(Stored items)
========

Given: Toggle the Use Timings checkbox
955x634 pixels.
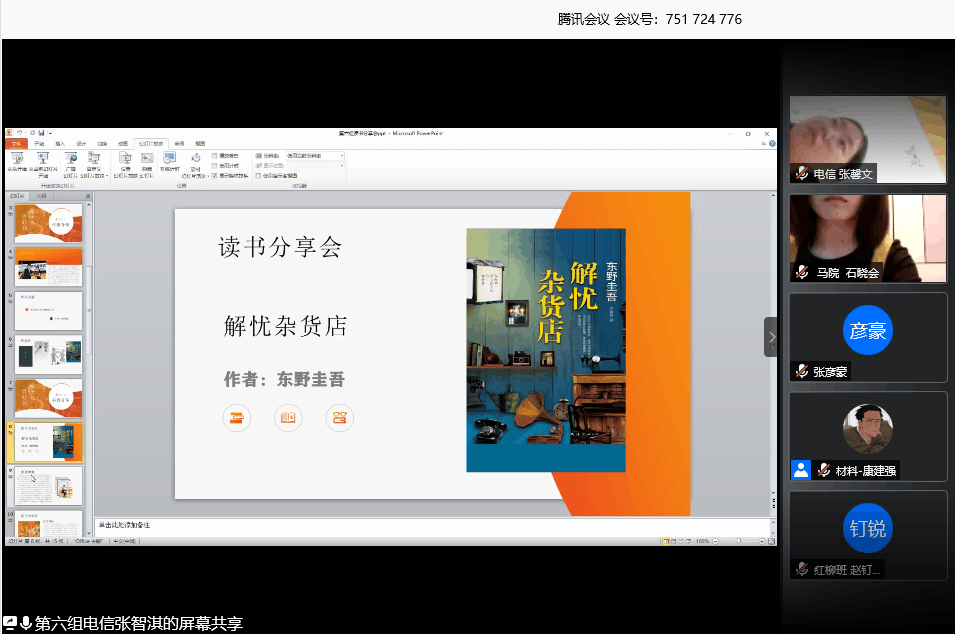Looking at the screenshot, I should [x=214, y=165].
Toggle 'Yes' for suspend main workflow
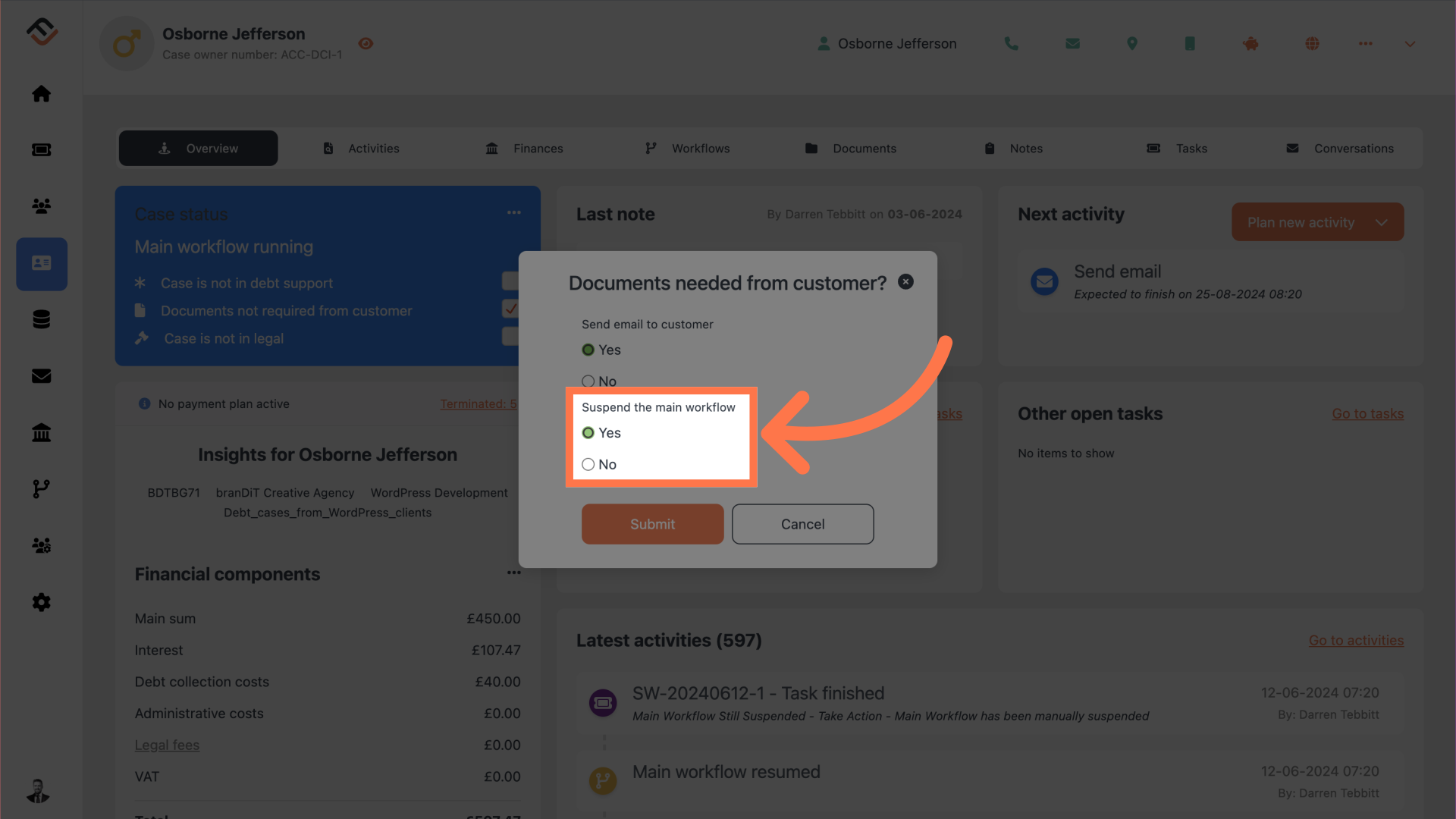1456x819 pixels. click(x=588, y=432)
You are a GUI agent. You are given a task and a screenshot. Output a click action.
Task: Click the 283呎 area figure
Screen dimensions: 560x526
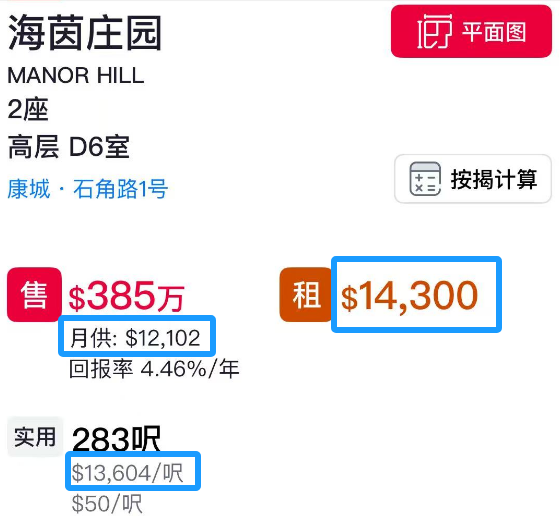[116, 439]
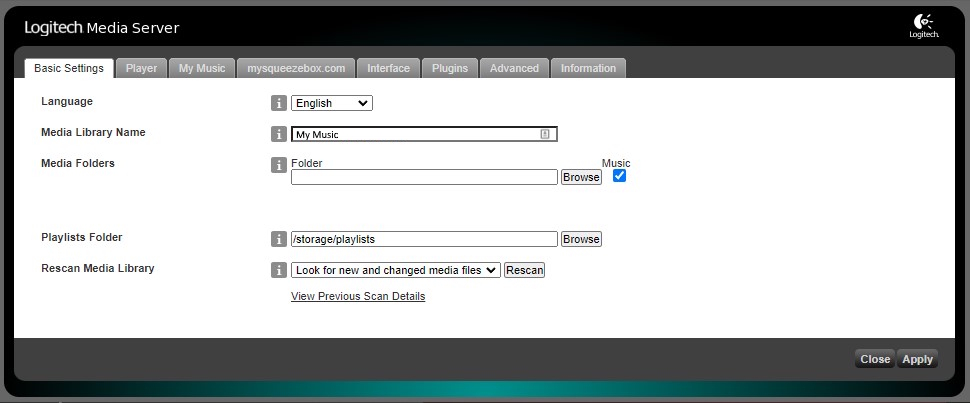Image resolution: width=970 pixels, height=403 pixels.
Task: Click the Logitech logo in the header
Action: pos(922,26)
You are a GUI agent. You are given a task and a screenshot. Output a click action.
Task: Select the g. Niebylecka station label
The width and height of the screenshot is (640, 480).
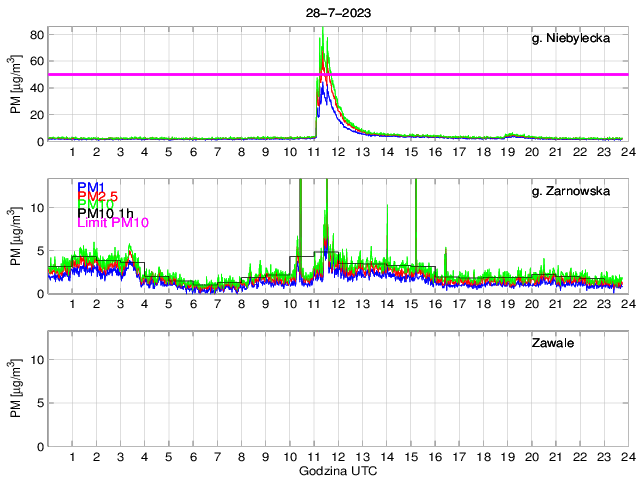click(572, 39)
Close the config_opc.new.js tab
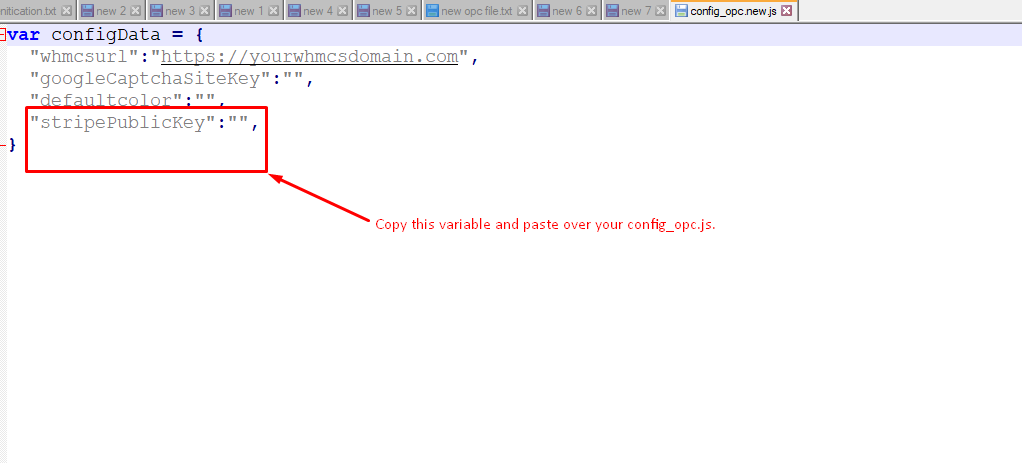The height and width of the screenshot is (463, 1022). [786, 11]
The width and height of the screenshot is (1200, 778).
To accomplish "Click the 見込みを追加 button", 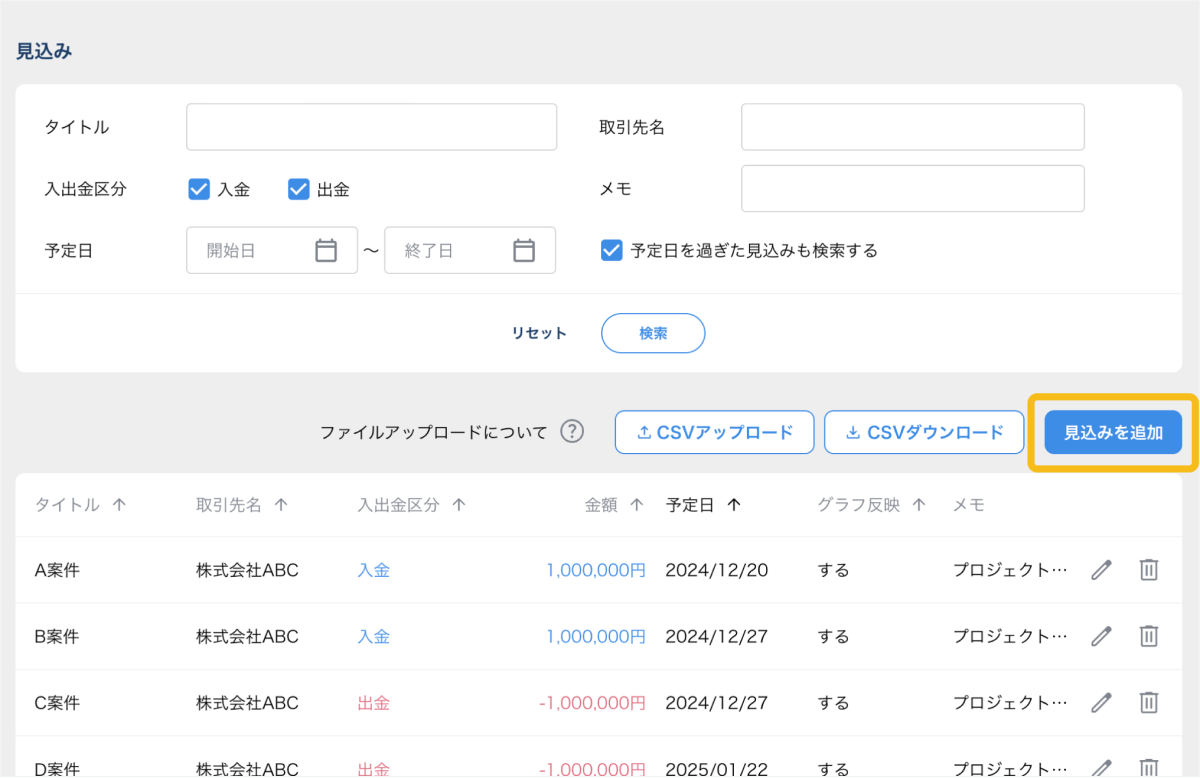I will coord(1113,433).
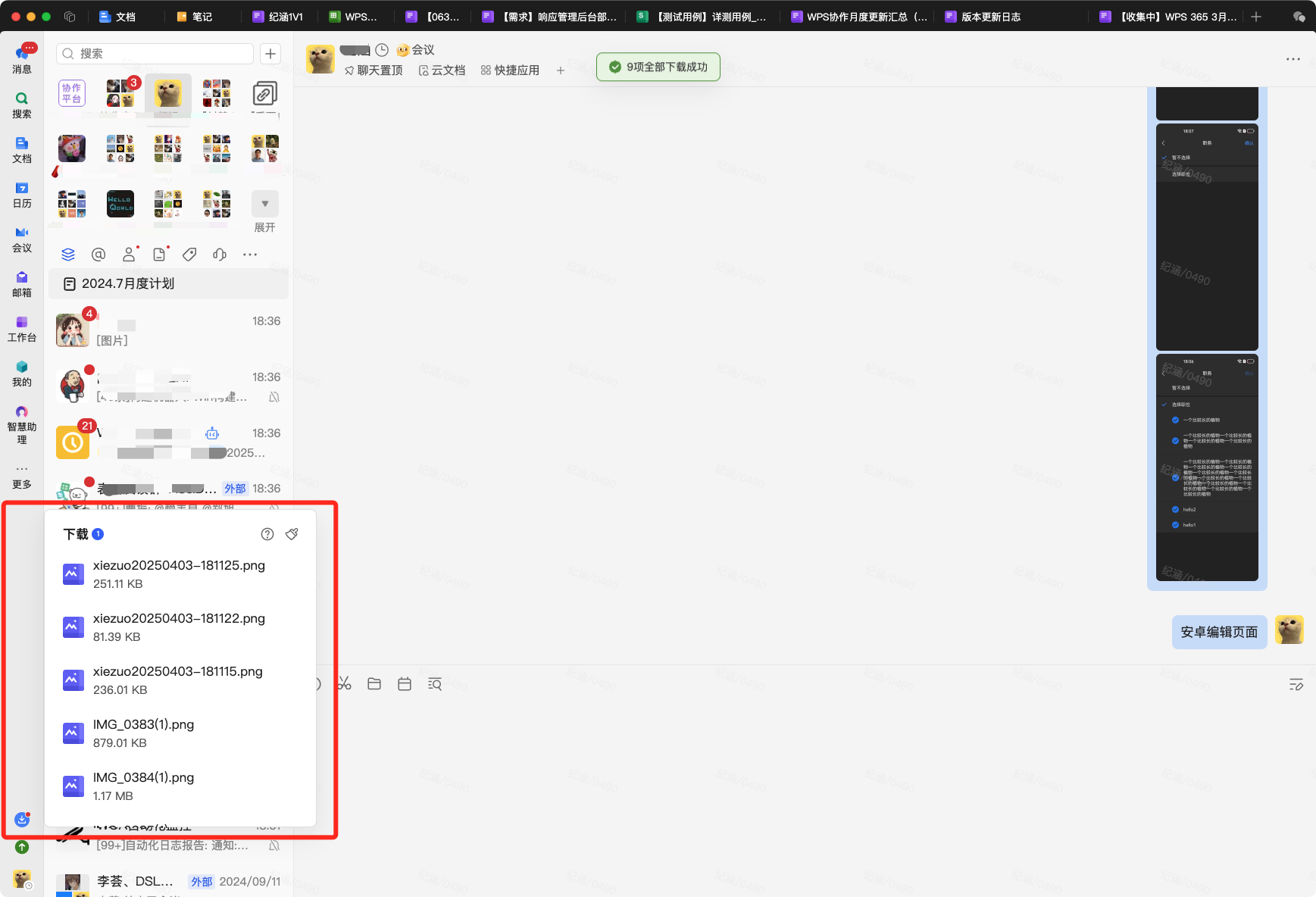Filter conversations by @ mentions
Image resolution: width=1316 pixels, height=897 pixels.
pyautogui.click(x=98, y=255)
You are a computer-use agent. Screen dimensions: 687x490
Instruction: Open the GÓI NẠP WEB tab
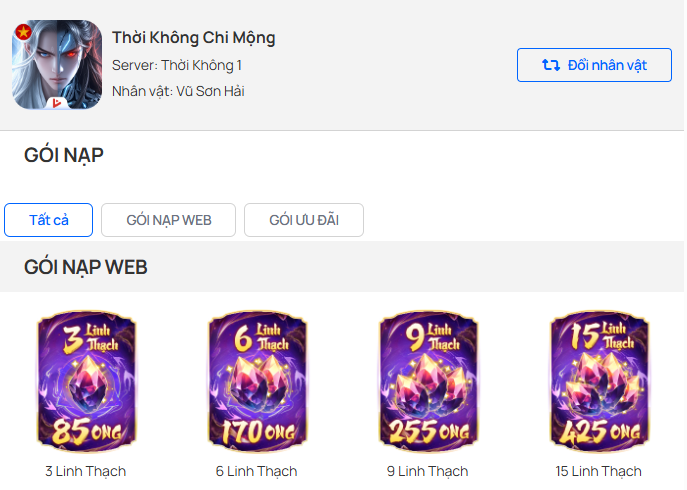pyautogui.click(x=169, y=220)
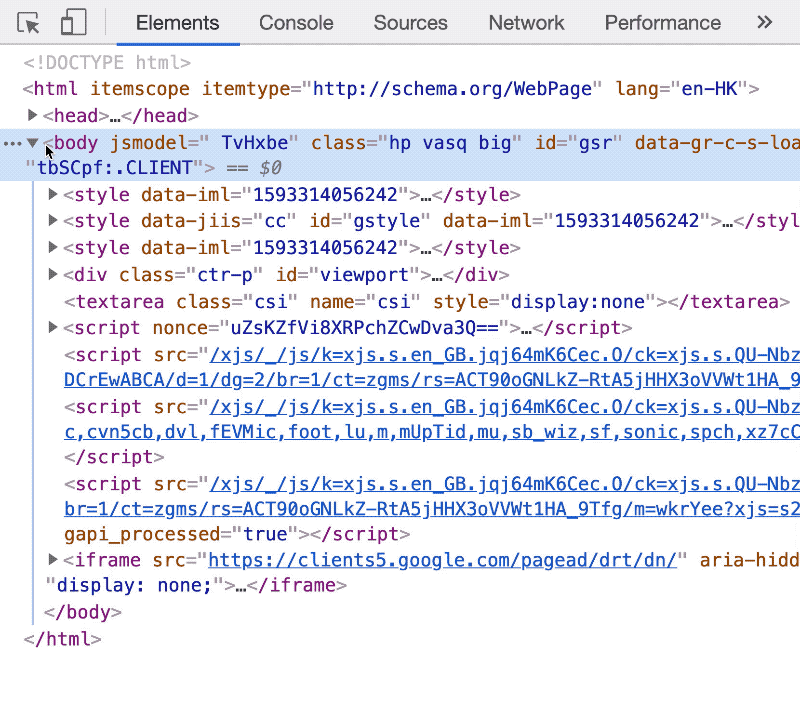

========

PROBLEM REQUIREMENTS:
Print only the lines running from the one containing "You are a computer-use" to the end of the data above, exactly; include no pictures.

EXPECTED ANSWER:
You are a computer-use agent. Screen dimensions: 687x490
Instruction: Open the GÓI NẠP WEB tab
pyautogui.click(x=169, y=220)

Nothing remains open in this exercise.